Reunion by Fred Uhlman
As I’ve often mentioned on the Ramblings, I’m rather blessed by the number of local charity shops and the wonderful finds I sometimes make in them – books I’ve been after for a while, old out of print treasures and unexpected surprises. I’ve been trying to control the buying a little recently, but I stumbled recently across a book I’d never heard of that comes into the unexpected category.
It’s so slim that I almost missed it in the modern fiction section (where I don’t normally go) but the Harvill Panther logo on the spine caught my eye and I thought I’d give it a try, as the blurb on the back intrigued me. And I’m obviously in novella mode, as this book is only 83 pages long!!
“Reunion” tells the story of a friendship between two young – middle class Jew Hans and aristocratic Gentile Konradin. The boys are classmates and although not obvious companions, they hit it off and an intense friendship develops as they have much in common in their interests. However, the relationship is one that is obviously doomed from the start – as the story is set in 1932, and the boys are living in a Germany that is gradually coming under the influence of Hitler and the Nazis…
The next few months were the happiest of my life. Spring came and the whole country was one mass of blossoms, cherry and apple, pear and peach, while the poplars took on their silver and the willows their lemon yellow. The soft, serene bluish hills of Swabia were covered with vineyards and orchards and crowned with castles…
The story is told very lyrically – the boys spend most of their time together outside, with Konradin eventually making visits to Hans’ home. However, Hans only visits Konradin’s rather grander house occasionally, and, as he comes to realise, only when the latter’s rather anti-Semitic mother is absent… As the book progresses, the security of their world begins to show cracks – the sports teacher wears a swastika, anti-Semitic comments become more common, Konradin blanks Hans when they encounter one another at the Opera, and violence against Jews begins. What’s chilling is the refusal of some of the Jewish characters to recognise what is happening – at one point, Hans’ father states:
I know my Germany. This is a temporary illness, something like measles, which will pass as soon as the economic situation improves. Do you really believe the compatriots of Goethe and Schiller, Kant and Beethoven will fall for this rubbish?
Alas, fall they did.
I’m not going to say much about the resolution of this small volume, but it’s one of those novels with a killer last line (no peeking!) and a very emotional ending. It captures quite brilliantly the fragility and intensity of the friendship between the adolescent boys (whether there are meant to be hints of anything more than friendship I don’t know – and in the end, it doesn’t matter).

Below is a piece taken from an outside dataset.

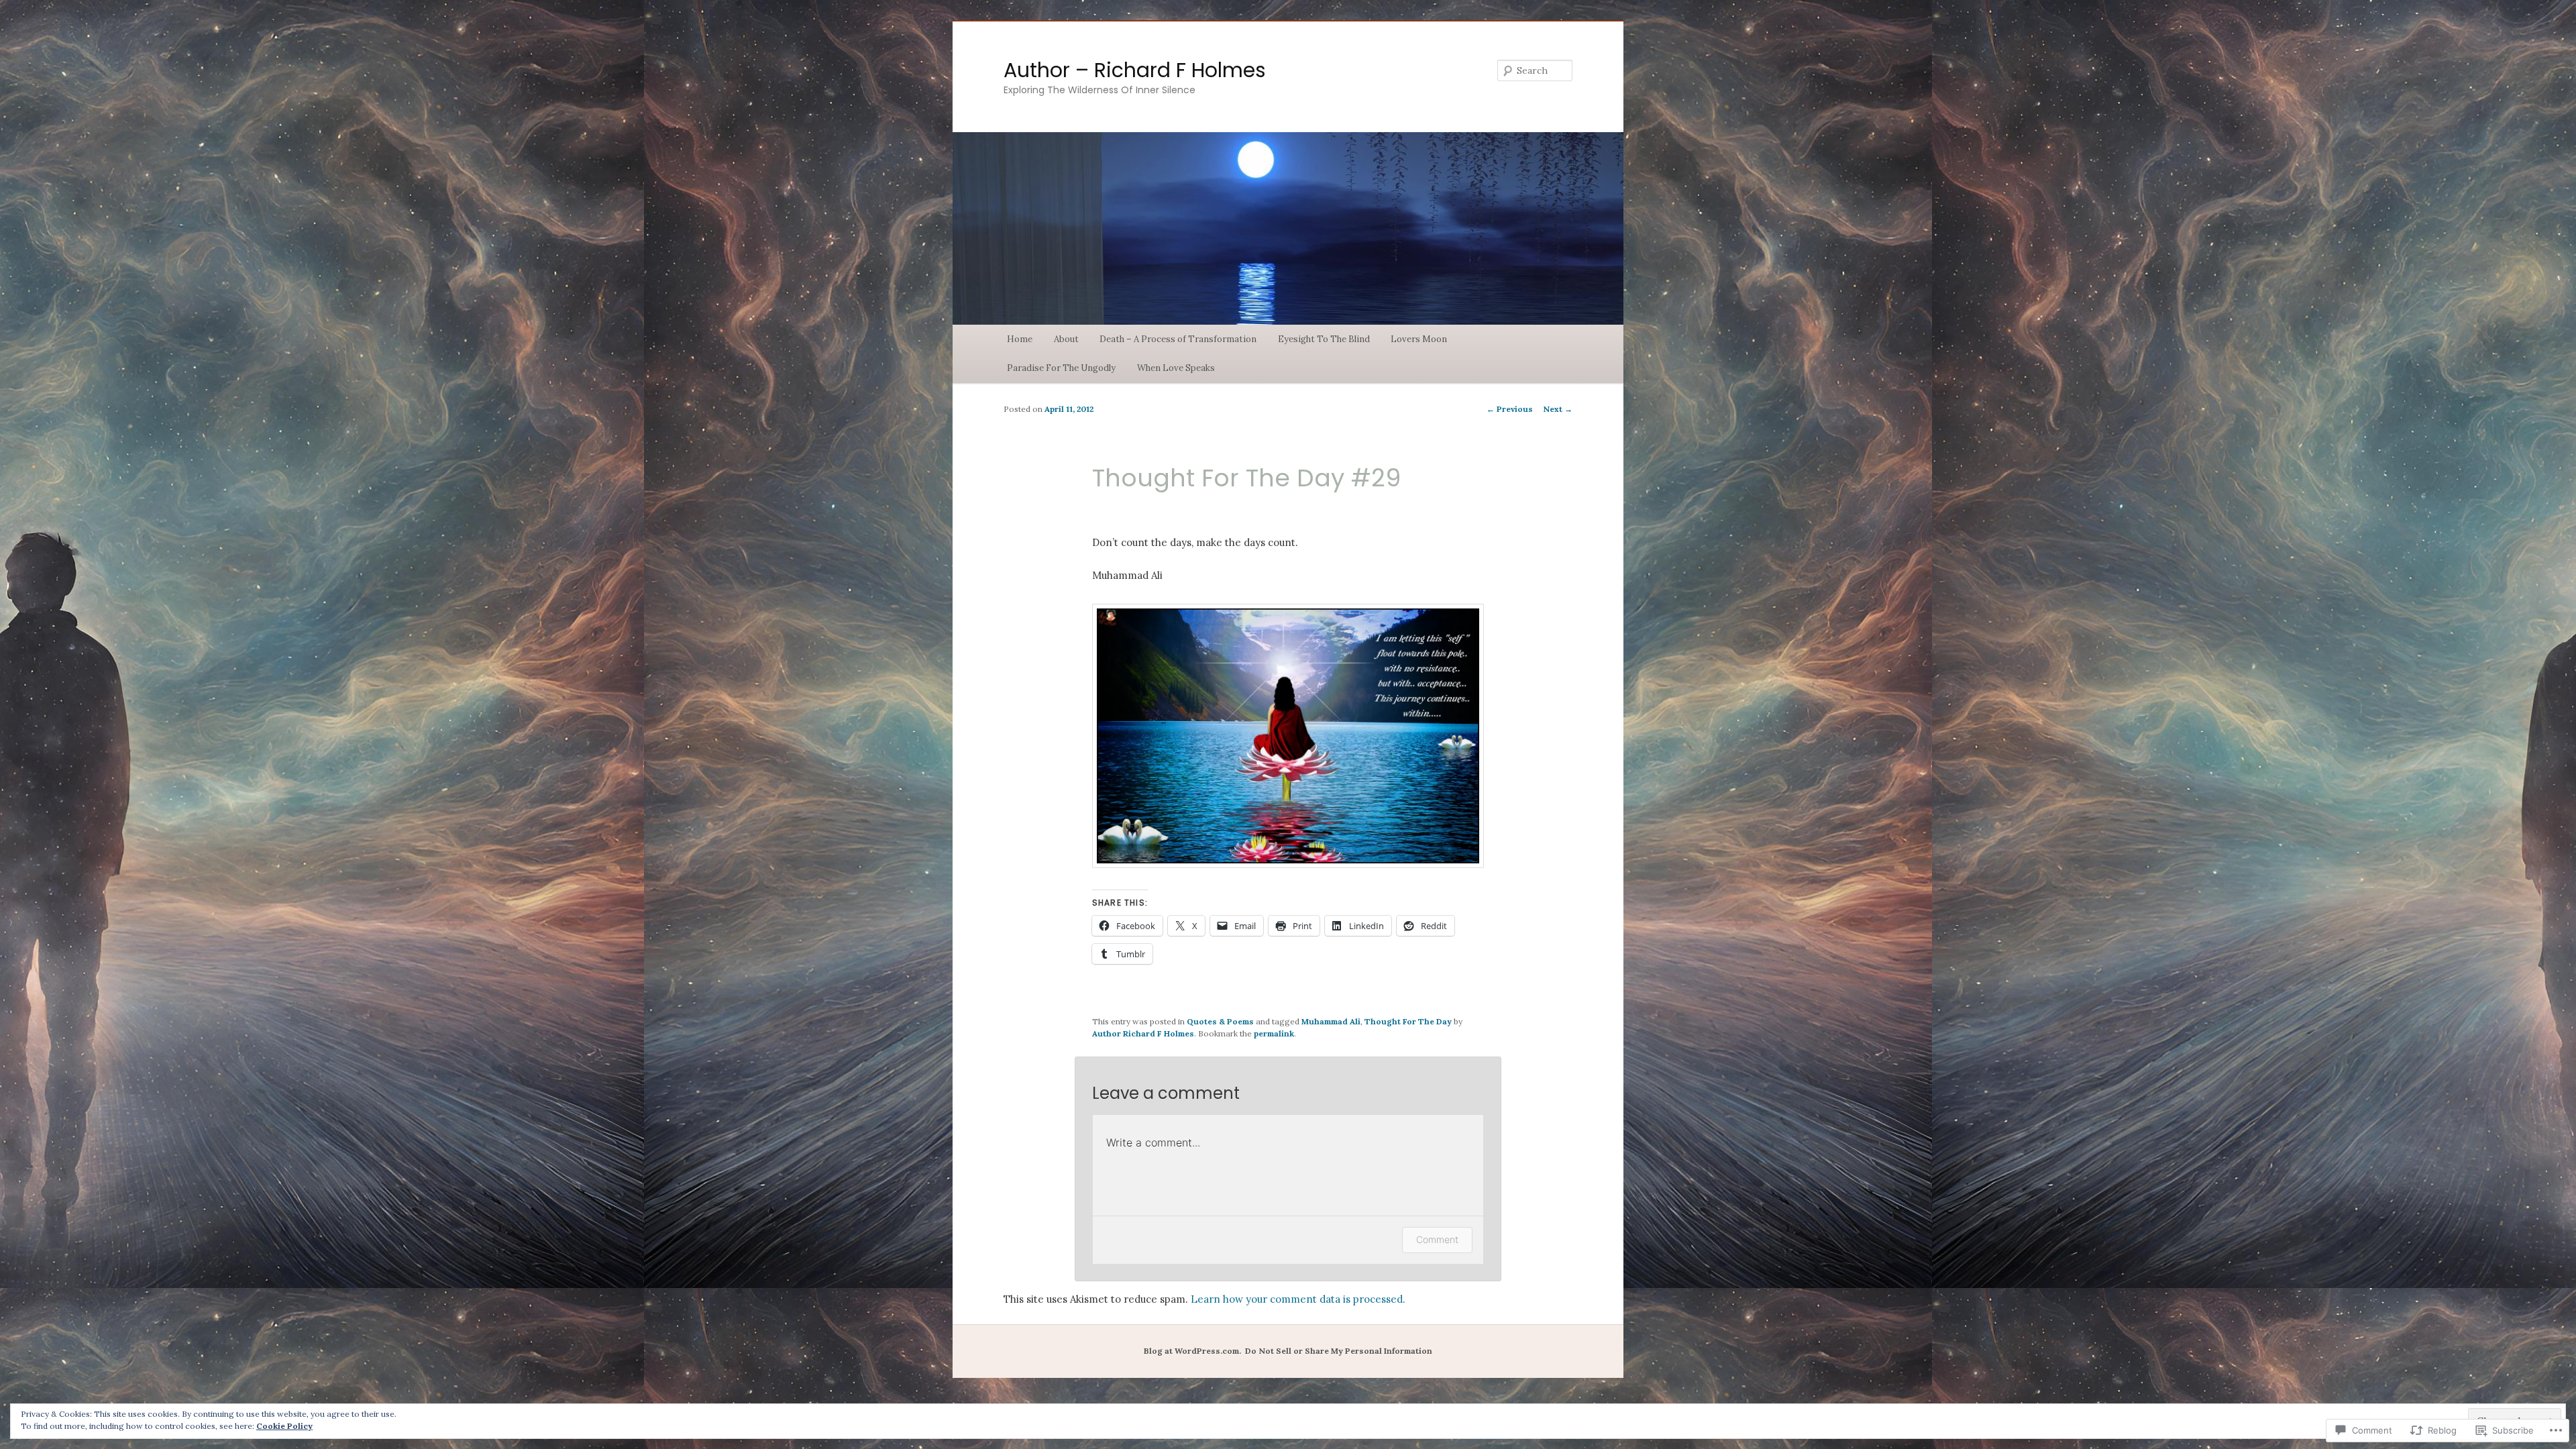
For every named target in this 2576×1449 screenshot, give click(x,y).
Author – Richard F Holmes (1135, 70)
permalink (1274, 1033)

The events that take place and the effect they have on Hans are dramatic but told in a quite straightforward way, which is all the more devastating.

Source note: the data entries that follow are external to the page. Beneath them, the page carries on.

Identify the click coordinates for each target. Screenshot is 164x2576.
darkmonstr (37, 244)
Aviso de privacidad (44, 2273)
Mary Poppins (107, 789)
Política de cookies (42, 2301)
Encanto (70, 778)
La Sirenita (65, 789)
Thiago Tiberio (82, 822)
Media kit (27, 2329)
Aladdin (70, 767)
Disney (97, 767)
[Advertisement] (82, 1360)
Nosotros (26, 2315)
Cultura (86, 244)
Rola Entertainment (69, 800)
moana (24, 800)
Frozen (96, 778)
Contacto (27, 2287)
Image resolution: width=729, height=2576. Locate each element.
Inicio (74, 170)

It’s hard not to read “Reunion” autobiographically: Uhlman was born in Stuttgart, Germany, moved to Paris when Hitler came to power as Chancellor and then moved to Spain, and eventually London. He spent the rest of his life there, until his death in 1985, and was a notable painter. The book was his only novel and it’s a lyrical and very moving piece of storytelling. I’m still often surprised about how much can be told in so few words (although I shouldn’t be, having read so many amazing novellas recently). Uhlman’s wonderful book is a testament to a friendship and a chilling reminder of the effect totalitarianism can have on people. I’m very glad I stumbled on this one!